▶ _Exercise description_: Write out, unaltered, each line from the top of the records below down to the line where "Enable the Faux Fur checkbox" appears, that line included.

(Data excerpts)

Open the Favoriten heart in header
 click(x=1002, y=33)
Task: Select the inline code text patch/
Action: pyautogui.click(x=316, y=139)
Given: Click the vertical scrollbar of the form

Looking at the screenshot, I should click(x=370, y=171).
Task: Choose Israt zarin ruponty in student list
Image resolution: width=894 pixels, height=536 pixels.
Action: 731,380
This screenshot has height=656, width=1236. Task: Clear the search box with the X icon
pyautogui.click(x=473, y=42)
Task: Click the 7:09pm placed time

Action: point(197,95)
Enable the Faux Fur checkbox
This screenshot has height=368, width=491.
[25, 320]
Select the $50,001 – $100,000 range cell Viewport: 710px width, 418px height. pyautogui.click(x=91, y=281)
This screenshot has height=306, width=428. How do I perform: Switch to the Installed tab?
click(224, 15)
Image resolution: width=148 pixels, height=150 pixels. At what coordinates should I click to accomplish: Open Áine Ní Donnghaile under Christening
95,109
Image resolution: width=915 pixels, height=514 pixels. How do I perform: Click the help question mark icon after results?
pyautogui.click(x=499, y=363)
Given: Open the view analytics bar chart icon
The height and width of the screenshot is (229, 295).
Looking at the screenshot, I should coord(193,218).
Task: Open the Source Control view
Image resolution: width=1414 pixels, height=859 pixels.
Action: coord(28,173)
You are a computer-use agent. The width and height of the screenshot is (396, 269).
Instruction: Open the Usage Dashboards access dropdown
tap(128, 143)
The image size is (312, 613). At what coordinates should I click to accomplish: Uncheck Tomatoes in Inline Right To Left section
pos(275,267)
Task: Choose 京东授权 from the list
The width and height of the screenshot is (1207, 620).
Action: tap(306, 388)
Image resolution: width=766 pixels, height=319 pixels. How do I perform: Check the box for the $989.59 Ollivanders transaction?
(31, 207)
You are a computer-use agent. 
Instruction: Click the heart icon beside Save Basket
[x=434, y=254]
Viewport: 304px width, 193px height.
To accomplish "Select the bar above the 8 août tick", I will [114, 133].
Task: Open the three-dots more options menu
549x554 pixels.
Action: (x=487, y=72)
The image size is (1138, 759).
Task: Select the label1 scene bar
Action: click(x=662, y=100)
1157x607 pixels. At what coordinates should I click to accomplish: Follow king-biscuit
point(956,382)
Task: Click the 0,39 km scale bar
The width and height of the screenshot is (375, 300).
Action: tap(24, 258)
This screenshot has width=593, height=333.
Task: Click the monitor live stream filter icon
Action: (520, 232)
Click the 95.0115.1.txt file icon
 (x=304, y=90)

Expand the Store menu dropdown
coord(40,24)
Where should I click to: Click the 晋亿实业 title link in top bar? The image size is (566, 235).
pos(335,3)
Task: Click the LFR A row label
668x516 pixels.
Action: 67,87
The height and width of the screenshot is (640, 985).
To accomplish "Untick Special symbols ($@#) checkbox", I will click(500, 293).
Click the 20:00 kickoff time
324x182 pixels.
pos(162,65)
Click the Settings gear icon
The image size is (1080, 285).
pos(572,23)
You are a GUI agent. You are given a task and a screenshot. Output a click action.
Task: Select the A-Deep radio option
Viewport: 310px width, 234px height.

▶ _Response to this exercise_:
Open the Favoriten heart in header
 click(x=1002, y=33)
Task: Select the inline code text patch/
Action: pyautogui.click(x=316, y=139)
Given: Click the vertical scrollbar of the form

Looking at the screenshot, I should click(x=370, y=171).
Task: Choose Israt zarin ruponty in student list
Image resolution: width=894 pixels, height=536 pixels.
Action: 731,380
This screenshot has height=656, width=1236. Task: Clear the search box with the X icon
pyautogui.click(x=473, y=42)
Task: Click the 7:09pm placed time

Action: point(197,95)
Enable the Faux Fur checkbox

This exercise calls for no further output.